The journey of a packet through the linux 2.4 network stack-CSDN博客

The journey of a packet through the linux 2.4 network stack
--------------------------------------------------------------------------------
This document describes the journey of a network packet inside the linux kernel 2.4.x. This has changed drastically since 2.2 because the globally serialized bottom half was abandoned in favor of the new softirq system.
--------------------------------------------------------------------------------

1. Preface
I have to excuse for my ignorance, but this document has a strong focus on the "default case": x86 architecture and ip packets which get forwarded.

I am definitely no kernel guru and the information provided by this document may be wrong. So don't expect too much, I'll always appreciate Your comments and bugfixes.

2. Receiving the packet
2.1 The receive interrupt
If the network card receives an ethernet frame which matches the local MAC address or is a linklayer broadcast, it issues an interrupt. The network driver for this particular card handles the interrupt, fetches the packet data via DMA / PIO / whatever into RAM. It then allocates a skb and calls a function of the protocol independent device support routines: net/core/dev.c:netif_rx(skb).

If the driver didn't already timestamp the skb, it is timestamped now. Afterwards the skb gets enqueued in the apropriate queue for the processor handling this packet. If the queue backlog is full the packet is dropped at this place.
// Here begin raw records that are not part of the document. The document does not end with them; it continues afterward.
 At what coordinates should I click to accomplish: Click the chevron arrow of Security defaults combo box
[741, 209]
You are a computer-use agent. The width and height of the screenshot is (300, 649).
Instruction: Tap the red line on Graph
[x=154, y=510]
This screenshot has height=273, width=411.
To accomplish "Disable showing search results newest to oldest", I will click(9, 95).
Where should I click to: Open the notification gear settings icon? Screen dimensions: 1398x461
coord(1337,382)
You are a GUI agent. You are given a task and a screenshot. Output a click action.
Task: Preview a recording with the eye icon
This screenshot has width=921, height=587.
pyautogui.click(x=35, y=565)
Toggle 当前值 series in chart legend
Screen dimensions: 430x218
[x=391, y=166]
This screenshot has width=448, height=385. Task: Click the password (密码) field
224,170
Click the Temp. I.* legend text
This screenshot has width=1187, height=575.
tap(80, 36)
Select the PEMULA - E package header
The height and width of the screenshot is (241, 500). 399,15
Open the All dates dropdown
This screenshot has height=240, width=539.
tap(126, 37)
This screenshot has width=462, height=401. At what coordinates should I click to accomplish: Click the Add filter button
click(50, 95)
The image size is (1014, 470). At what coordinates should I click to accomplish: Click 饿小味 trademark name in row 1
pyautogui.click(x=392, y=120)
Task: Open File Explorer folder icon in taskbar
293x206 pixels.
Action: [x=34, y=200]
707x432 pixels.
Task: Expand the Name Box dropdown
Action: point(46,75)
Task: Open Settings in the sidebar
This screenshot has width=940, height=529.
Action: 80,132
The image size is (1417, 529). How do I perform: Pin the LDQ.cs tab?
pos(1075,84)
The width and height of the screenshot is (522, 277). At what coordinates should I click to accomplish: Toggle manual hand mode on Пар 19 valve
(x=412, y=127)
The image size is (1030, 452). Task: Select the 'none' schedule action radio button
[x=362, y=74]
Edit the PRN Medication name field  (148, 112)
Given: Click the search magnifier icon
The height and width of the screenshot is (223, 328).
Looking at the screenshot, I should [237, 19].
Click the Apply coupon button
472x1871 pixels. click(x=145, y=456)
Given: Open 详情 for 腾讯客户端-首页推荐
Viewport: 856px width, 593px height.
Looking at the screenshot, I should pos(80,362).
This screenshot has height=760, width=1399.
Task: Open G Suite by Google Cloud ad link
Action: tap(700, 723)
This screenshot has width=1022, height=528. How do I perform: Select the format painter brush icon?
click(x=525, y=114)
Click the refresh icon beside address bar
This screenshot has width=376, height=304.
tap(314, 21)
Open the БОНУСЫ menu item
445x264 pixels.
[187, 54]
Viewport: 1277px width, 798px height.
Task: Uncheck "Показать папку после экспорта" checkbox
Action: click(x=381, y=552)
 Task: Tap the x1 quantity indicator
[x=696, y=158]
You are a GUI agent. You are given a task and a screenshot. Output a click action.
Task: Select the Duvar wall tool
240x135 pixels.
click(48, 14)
After enqueuing the skb the receive softinterrupt is marked for execution via include/linux/interrupt.h:__cpu_raise_softirq().

The interrupt handler exits and all interrupts are reenabled.

2.2 The network RX softirq
Now we encounter one of the big changes between 2.2 and 2.4: The whole network stack is no longer a bottom half, but a softirq. Softirqs have the major advantage, that they may run on more than one CPU simultaneously. bh's were guaranteed to run only on one CPU at a time.

Our network receive softirq is registered in net/core/dev.c:net_init() using the function kernel/softirq.c:open_softirq() provided by the softirq subsystem.

Further handling of our packet is done in the network receive softirq (NET_RX_SOFTIRQ) which is called from kernel/softirq.c:do_softirq(). do_softirq() itself is called from three places within the kernel:

from arch/i386/kernel/irq.c:do_IRQ(), which is the generic IRQ handler
from arch/i386/kernel/entry.S in case the kernel just returned from a syscall
inside the main process scheduler in kernel/sched.c:schedule()
So if execution passes one of these points, do_softirq() is called, it detects the NET_RX_SOFTIRQ marked an calls net/core/dev.c:net_rx_action(). Here the sbk is dequeued from this cpu's receive queue and afterwards handled to the apropriate packet handler. In case of IPv4 this is the IPv4 packet handler.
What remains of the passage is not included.